#### 원본 자료
* * *

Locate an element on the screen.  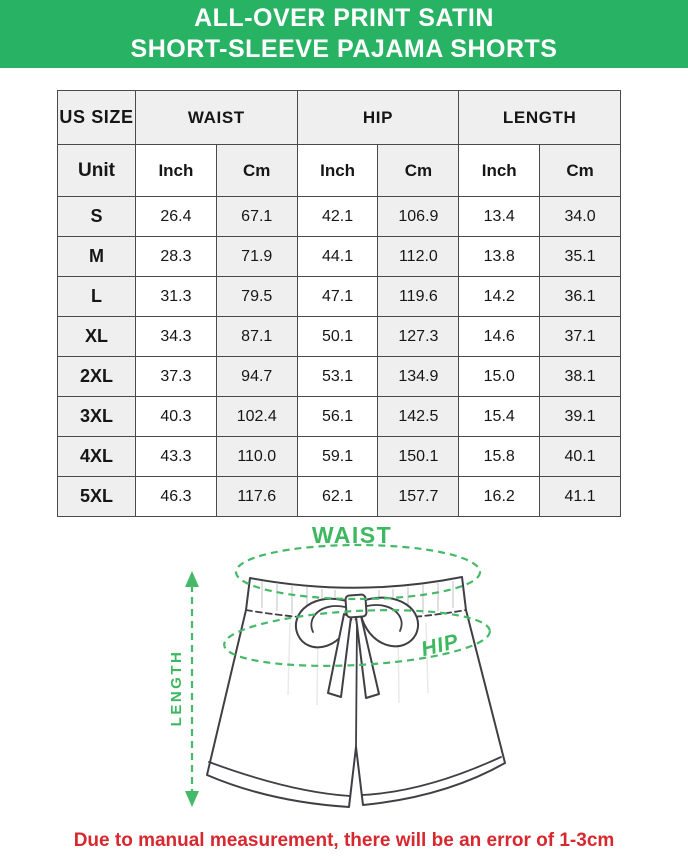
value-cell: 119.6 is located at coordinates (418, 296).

* * *

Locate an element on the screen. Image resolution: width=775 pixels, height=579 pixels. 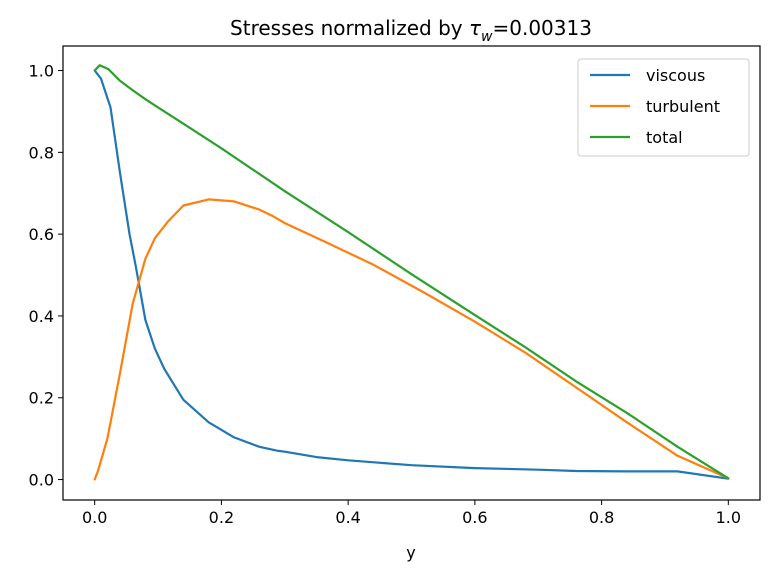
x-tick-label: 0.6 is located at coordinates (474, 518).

* * *

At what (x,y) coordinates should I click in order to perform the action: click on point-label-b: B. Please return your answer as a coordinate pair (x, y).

* * *

#### 작업 지시
위 목록에서 "Locate an element on the screen. Image"이 들어 있는 줄부터 "x-tick-label: 0.6 is"가 들어 있는 줄까지, 양 끝 줄을 포함해 전부 한 글자도 바꾸지 말고 옮겨 적으세요. 그림은 답에서 빼 주세요.

#### 완성된 답안
Locate an element on the screen. Image resolution: width=775 pixels, height=579 pixels. 
x-tick-label: 0.6 is located at coordinates (474, 518).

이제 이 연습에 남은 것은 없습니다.